On 02-09-16 14:28, Daniel Karlsson wrote:
Bert,

if I understand your issue correctly, I believe that some sort of "code index" is needed in openEHR persistence implementations. This "code index" would link all codes used with the (full) path to the node where the code is used. There are several considerations to be made when implementing such an index, including making certain that the information context is clear (e.g. a code in an exclusion archetype vs. one in the problem archetype), which other pieces are needed to build the index, like archetypes and templates used in the path, which codes to index (archetype- and template-bound codes as well as coded values). I assume the brilliant people on the openEHR lists knows more about such things than I do :)

Cheers,
Daniel

You are right, Daniel, that is exactly why I discuss it, to get an opinion from the brilliant people on the list. But even brilliant people can have blind spots or not so strong moments. So it is always good to keep thinking for yourself. ;-)
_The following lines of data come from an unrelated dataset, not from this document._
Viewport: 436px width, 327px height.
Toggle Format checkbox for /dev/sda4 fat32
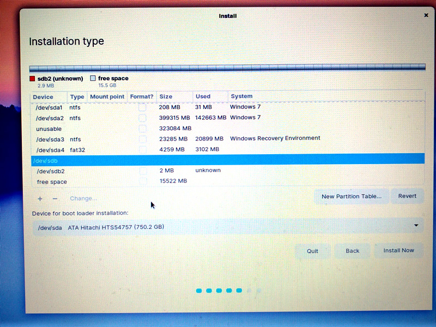142,149
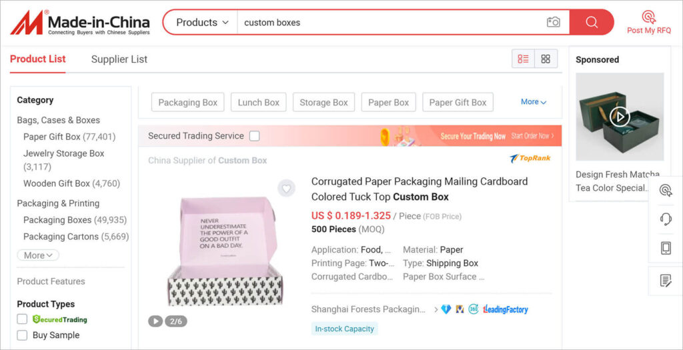This screenshot has height=350, width=683.
Task: Enable the Secured Trading Service checkbox
Action: pos(254,136)
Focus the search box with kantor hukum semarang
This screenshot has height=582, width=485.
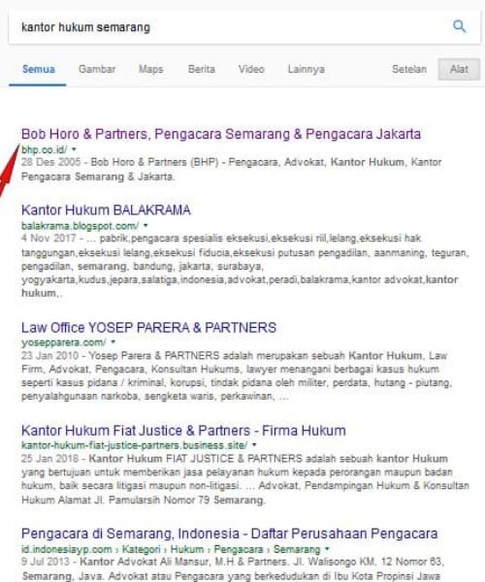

I don't know if such a "code index" is what I am looking for. What will you put in it? The SNOMED-code representing the clinical idea of the archetype? And what if the archetype only represents a part of the clinical idea?
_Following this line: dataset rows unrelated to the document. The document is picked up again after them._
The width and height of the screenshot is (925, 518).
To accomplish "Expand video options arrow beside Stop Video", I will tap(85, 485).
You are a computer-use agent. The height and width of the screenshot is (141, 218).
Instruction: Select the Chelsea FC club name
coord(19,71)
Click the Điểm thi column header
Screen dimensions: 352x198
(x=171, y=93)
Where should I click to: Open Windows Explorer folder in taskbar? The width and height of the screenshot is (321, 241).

Maybe I did not explain well my position. It is not that I am doing a proposal for a solution. Even the problem I have is not completely clear to me. Problem definition is often halfway the answer.

Part of the problem is that we are getting an enormous wealth of clinical information, also in the Netherlands this is available.

I don't see how the OpenEHR concepts help us using this potential. And that will become a serious problem. It just is not enough to have a concept ID for every clinical term.